**TASK INSTRUCTIONS:** Copy each line that includes the string "computer" from the material into your answer.

**RECORDS SUPPLIED:**
__________________________________________________

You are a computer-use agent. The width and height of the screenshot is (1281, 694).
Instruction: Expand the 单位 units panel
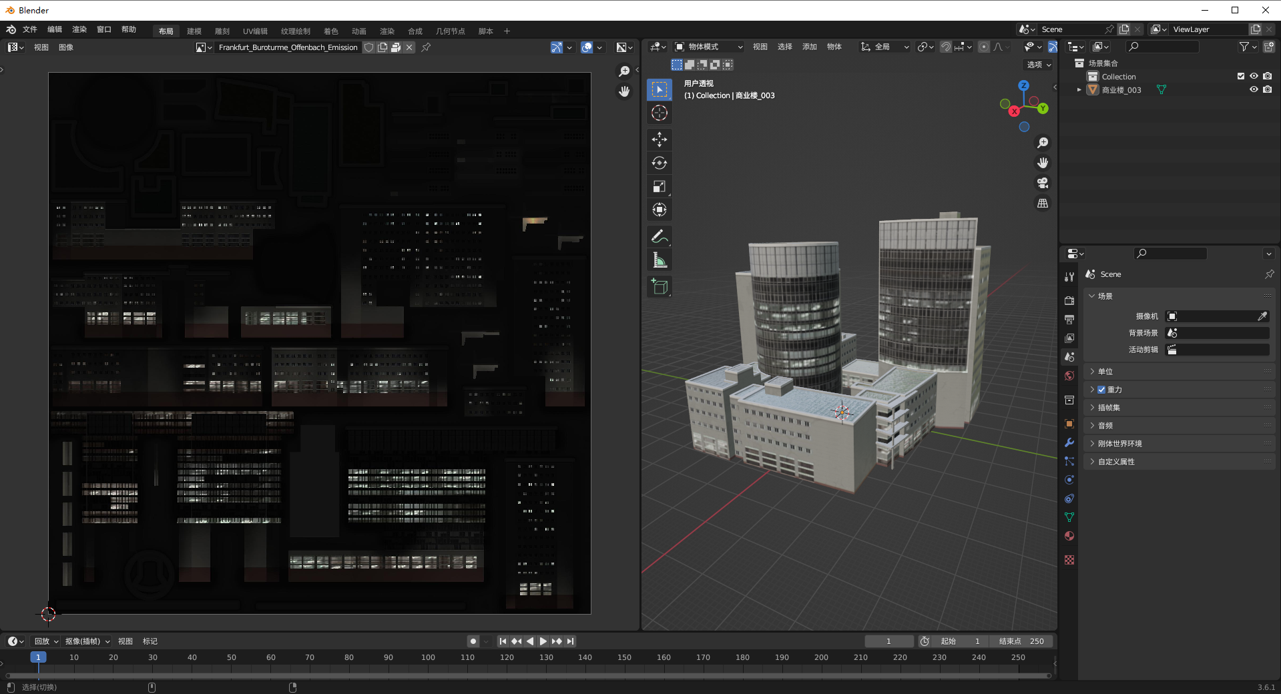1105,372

__________________________________________________

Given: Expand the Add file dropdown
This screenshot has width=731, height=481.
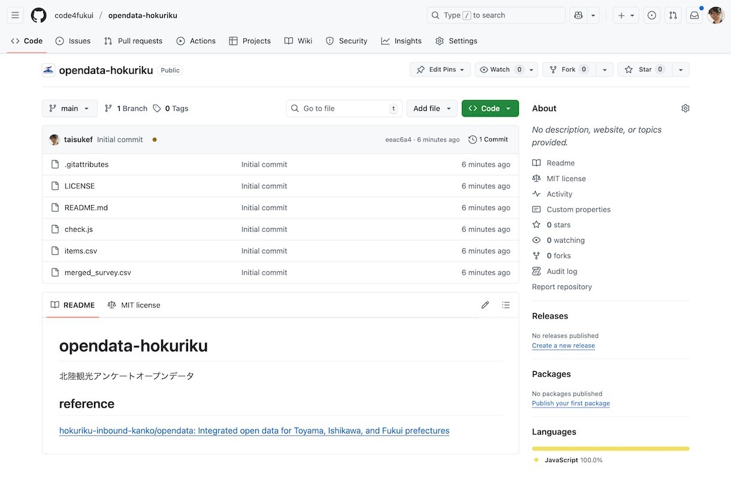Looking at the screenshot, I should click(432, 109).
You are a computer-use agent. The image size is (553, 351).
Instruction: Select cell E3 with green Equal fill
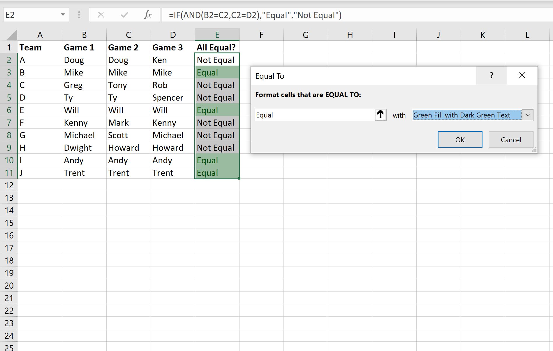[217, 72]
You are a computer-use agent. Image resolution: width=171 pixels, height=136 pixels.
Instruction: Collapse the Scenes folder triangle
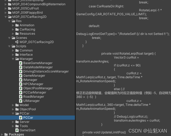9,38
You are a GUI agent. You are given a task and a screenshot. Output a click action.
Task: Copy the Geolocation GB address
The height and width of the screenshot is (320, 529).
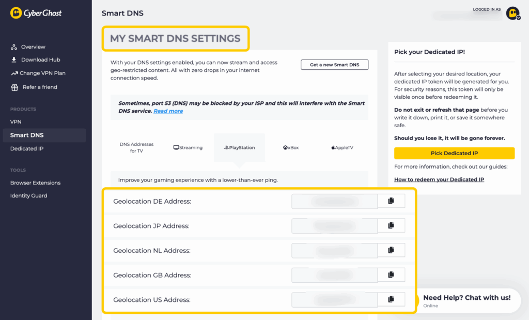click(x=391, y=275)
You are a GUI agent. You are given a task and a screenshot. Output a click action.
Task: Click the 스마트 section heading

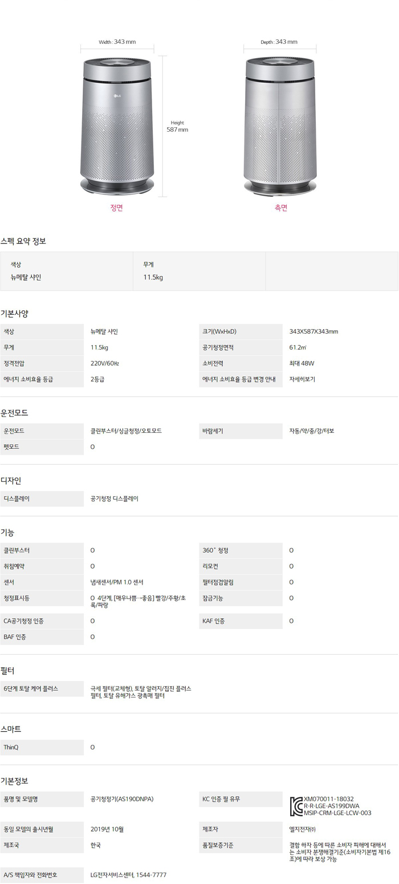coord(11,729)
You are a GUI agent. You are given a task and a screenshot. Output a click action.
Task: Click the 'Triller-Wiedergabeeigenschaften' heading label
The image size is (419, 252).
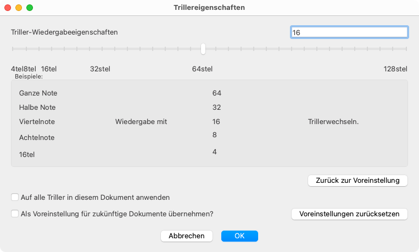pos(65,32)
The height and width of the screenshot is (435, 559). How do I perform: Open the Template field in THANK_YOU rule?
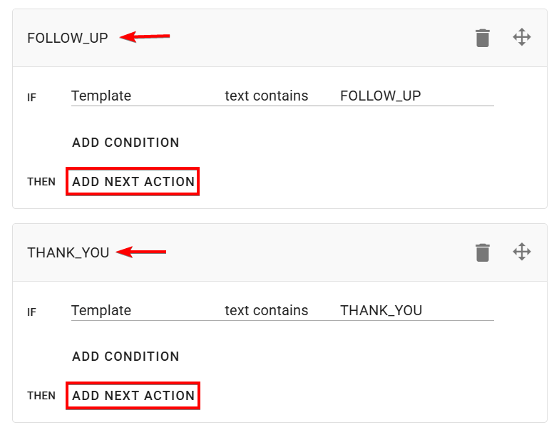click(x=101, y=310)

__________________________________________________

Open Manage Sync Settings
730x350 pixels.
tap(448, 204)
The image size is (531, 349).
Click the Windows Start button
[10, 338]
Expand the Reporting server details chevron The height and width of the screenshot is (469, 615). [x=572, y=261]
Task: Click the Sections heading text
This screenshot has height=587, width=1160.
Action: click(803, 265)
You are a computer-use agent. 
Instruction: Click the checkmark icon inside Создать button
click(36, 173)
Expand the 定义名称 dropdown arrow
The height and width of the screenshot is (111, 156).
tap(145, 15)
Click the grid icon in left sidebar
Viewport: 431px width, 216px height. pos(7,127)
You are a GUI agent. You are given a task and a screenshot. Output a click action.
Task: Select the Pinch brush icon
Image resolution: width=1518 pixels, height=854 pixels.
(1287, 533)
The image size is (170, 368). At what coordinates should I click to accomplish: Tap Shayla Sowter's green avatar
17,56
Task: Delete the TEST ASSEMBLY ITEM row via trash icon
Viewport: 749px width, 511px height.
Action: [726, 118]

__________________________________________________

**RESULT:**
You are a computer-use agent. The width and height of the screenshot is (1281, 694).
You are a computer-use agent. The image size is (553, 351).
You are a computer-use agent. Image resolution: width=171 pixels, height=136 pixels.
You are a computer-use agent. 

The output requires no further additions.